That makes sense, a re-cap so simple. I have two set of speakers I need to re-cap, the W-35's. and the Polk 10B's.

Did a look see on the W-35's crossover, a Very interesting visual. The crossover is hand built does not use a printed circuit board but point to point wiring.

There is;

1 4 micro Farad 50 volt cap'

1 8 micro Farad 50 volt cap'

1 12 micro Farad 50 Volt cap'

3 wire wound inductors, Henry value not listed on the parts and I didn't use my instruments to find out, and 2 potentiometers for adjusting the output level of the tweeter, and mid-range.

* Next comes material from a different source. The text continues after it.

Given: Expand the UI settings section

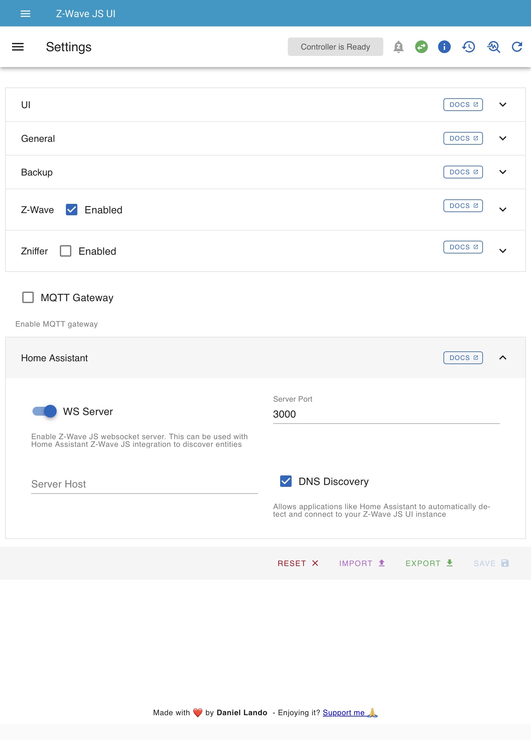Looking at the screenshot, I should coord(503,105).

What is interesting is these W35's sound so good with music that was popular when they where in production. classical, Big Band, period rock-n-Roll, early new age. western, . However with modern electronica, trance, dark Ambient, Orchestral Metal, not so good. With the W35 a sub-woofer is a must to remove the lower frequency sounds an eight inch woofer of the early 1970's just cannot reproduce. Fortunately the Onkyo TX-NR709 I just purchased has built in controls for a subwoofer so you can set the upper frequency cutoff for the sub-woofers, one of the settings is 150hz and down is sent to the subwoofer 150hz is just about right for the lower end on the W35's woofers. My old bench mark for lower frequencies in music was The Dawn Fanfare in Also sprach Zarathustra (ASZ) (Richard Strauss 1896) it has a 20 cycle organ pedal note in it at the beginning. It was very, very hard for tube type, and early solid state audio amps to reproduce, and most speakers that where smaller then the legendary Klipschorn speakers where hopeless. I remember going into a audiophile store with a London recording (LP) of ASZ that actually had the 20hz note I wanted to hear these house sized Klipschorn speakers in action. The salesman put the record on and cranked the volume up and we sat back and listened, the pedal note came on and those glorious speakers actually vibrated all of the display placards off of all of the other speakers in the listening room, it looked like an earth quake had hit the place, which is basically what had happened. The Salesman was stunned, He could not believe a speaker could do this. He purchased that record off of me to demonstrate these speakers with. He told me later on he sold a bunch of Klipschorn speakers using this recording. Now modern solid state amp's have absolutely no trouble, and with a modern subwoofers even lower frequencies are routine.